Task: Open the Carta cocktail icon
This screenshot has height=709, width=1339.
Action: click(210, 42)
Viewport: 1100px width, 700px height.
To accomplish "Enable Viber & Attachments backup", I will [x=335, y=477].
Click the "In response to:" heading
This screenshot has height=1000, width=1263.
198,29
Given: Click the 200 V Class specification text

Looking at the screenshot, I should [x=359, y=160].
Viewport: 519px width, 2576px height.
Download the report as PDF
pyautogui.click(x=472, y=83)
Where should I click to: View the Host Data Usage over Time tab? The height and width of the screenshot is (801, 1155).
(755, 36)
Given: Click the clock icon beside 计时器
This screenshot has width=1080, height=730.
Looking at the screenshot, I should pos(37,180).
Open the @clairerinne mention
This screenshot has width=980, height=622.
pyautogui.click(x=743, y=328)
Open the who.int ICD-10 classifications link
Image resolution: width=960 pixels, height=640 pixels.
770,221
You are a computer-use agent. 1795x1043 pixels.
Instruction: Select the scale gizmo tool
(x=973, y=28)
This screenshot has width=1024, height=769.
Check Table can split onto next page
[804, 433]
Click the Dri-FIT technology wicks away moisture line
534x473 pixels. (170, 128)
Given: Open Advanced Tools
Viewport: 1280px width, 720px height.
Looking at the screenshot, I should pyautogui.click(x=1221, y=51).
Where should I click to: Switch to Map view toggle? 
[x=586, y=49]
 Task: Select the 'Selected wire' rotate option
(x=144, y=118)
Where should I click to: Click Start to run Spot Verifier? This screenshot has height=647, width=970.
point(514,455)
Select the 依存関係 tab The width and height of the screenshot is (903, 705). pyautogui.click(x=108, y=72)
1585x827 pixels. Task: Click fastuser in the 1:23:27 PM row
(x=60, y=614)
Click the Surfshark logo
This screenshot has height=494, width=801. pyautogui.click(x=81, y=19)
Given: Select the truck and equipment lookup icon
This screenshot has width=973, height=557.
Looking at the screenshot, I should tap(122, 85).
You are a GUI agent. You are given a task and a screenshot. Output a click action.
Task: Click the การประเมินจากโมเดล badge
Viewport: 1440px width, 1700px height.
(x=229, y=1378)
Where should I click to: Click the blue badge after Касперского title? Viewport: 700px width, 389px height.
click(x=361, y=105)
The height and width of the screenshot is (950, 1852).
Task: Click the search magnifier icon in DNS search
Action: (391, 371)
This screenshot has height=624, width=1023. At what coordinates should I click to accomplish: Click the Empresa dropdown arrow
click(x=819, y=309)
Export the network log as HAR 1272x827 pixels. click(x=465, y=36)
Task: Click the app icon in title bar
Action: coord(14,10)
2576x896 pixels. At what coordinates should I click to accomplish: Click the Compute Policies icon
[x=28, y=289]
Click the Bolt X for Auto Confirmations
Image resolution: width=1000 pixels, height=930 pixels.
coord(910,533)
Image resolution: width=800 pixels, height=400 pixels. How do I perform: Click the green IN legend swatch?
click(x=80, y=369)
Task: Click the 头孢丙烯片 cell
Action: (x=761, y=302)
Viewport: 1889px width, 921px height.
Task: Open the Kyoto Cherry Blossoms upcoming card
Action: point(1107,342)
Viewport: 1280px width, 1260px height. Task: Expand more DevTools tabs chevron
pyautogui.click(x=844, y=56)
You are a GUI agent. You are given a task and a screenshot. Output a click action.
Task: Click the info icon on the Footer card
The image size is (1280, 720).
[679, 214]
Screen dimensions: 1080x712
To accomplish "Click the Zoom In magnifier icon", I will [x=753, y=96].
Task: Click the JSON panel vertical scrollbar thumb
_ _ _ _ _
Required action: When you repeat the lines, start with the first line of the material and end with the line that contains "This screenshot has width=1024, height=769.", keeping both and reproducing each exactly, with nothing added.

Solution to this task:
Task: Open the Carta cocktail icon
This screenshot has height=709, width=1339.
Action: click(210, 42)
Viewport: 1100px width, 700px height.
To accomplish "Enable Viber & Attachments backup", I will [x=335, y=477].
Click the "In response to:" heading
This screenshot has height=1000, width=1263.
198,29
Given: Click the 200 V Class specification text

Looking at the screenshot, I should [x=359, y=160].
Viewport: 519px width, 2576px height.
Download the report as PDF
pyautogui.click(x=472, y=83)
Where should I click to: View the Host Data Usage over Time tab? The height and width of the screenshot is (801, 1155).
(755, 36)
Given: Click the clock icon beside 计时器
This screenshot has width=1080, height=730.
Looking at the screenshot, I should pos(37,180).
Open the @clairerinne mention
This screenshot has width=980, height=622.
pyautogui.click(x=743, y=328)
Open the who.int ICD-10 classifications link
Image resolution: width=960 pixels, height=640 pixels.
770,221
You are a computer-use agent. 1795x1043 pixels.
Instruction: Select the scale gizmo tool
(x=973, y=28)
This screenshot has width=1024, height=769.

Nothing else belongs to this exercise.